The flaw with iMessage reference aboved was that it was:
A) Vulnerable to a brute force attack
This was because of a bug discovered by the researchers that allowed a man-in-the-middle-attack to be setup, due to:
- Strict certificate pinning was not used until iOS 9 -- so an attacker could create an impostor certificate and hack DNS on their local network to be able to start intercepting data and begin the attack.
- No MAC is used in the encrypted payload after receiving an ECDSA signature -- thus, the contents of the message/message integrity is not controlled for.
- The signature can then be tampered with or replaced with another signature. See image provided by researchers:
- The "error oracle" compression attack you describe allows one to painstakingly decrypt a message bit-by-bit by taking advantage of how CRC checksums are computed over the original data, but not the AES encrypted payload iMessage then creates.
B) Using a static 64-digit symmetric encryption key for message encryption.

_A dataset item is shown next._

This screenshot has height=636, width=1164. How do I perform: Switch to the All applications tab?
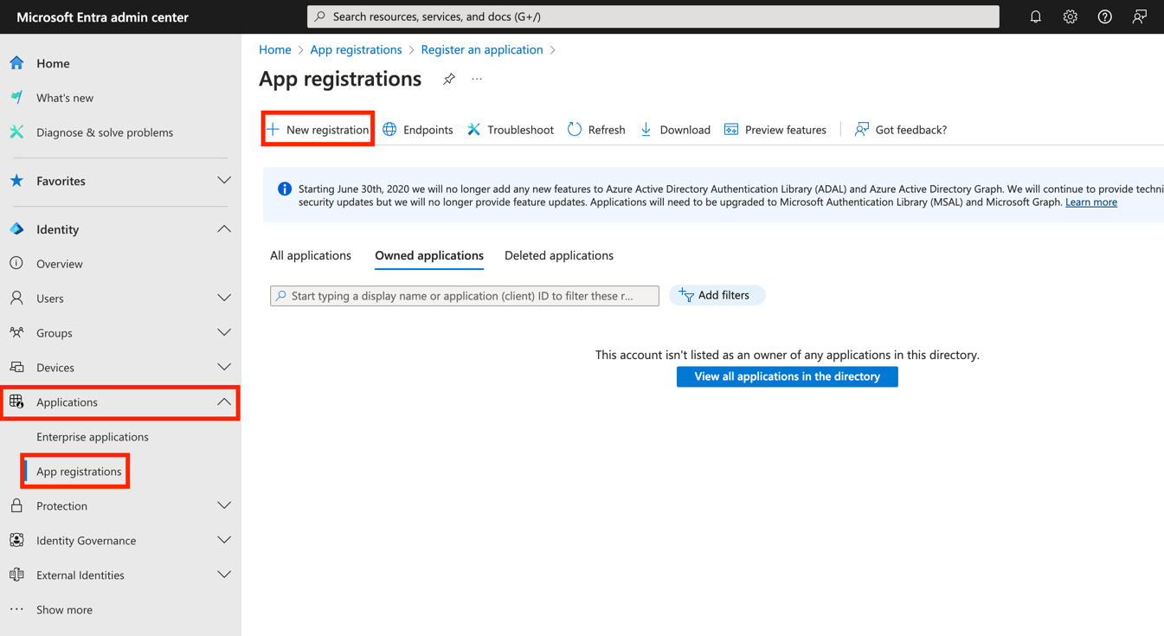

- Rather than use a symmetric key system, an asymmetric system or one utilizing perfect forward secrecy may have been able to prevent this. Once the man in the middle attack was setup, a brute force attack could be launched until, successfully, retrieving the 64-digit key.
Beyond the immediate technical answer, the question as to how this happened is the same for this case as it is for most other commercial, closed-source products; and even many open source packages -- encryption and creating bulletproof cryptosystems is hard. Even given the most valuable company in the world, Apple, with the best engineers and seemingly unlimited resources; mistakes can be and are made.